**What the task requires:** Every record that follows should be written out word for word; the pictures stay out.

*** Opening of Data extract ***

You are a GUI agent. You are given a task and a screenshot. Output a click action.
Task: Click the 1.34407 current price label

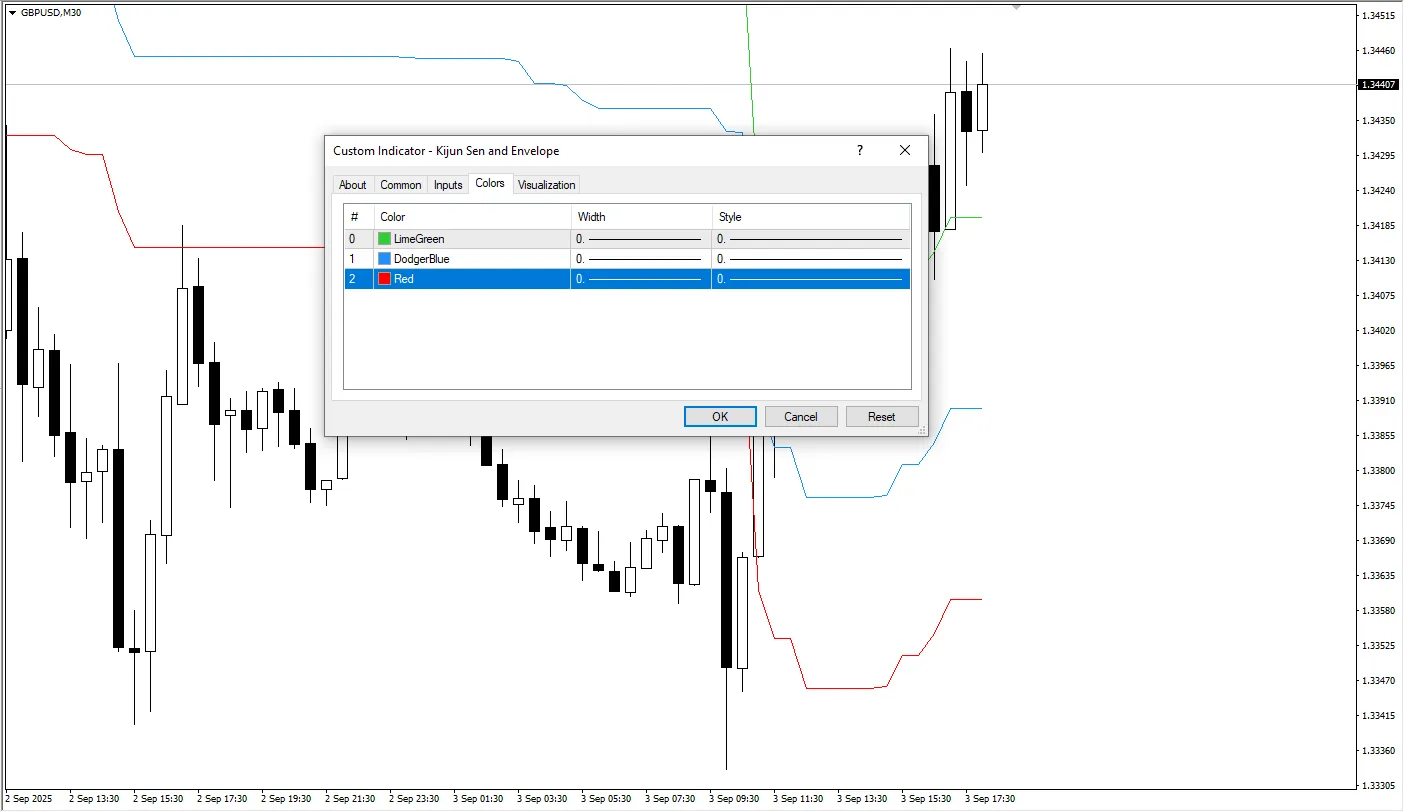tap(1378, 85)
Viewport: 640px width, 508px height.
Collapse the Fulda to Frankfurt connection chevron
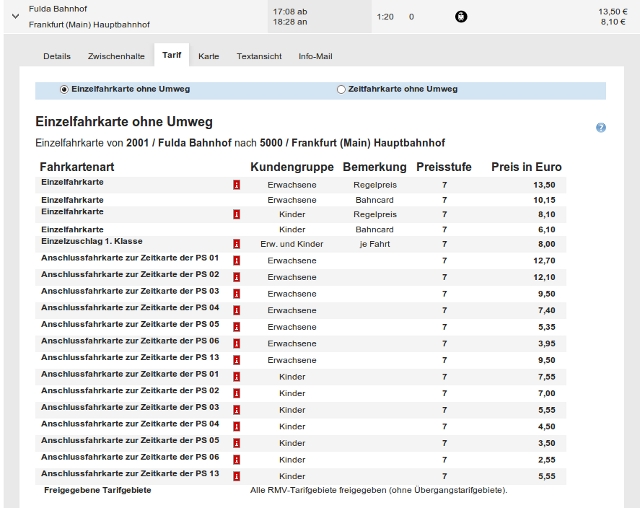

*** Close of Data extract ***

**Expected answer:**
You are a GUI agent. You are given a task and a screenshot. Output a click action.
Task: Click the 1.34407 current price label

tap(1378, 85)
Viewport: 640px width, 508px height.
Collapse the Fulda to Frankfurt connection chevron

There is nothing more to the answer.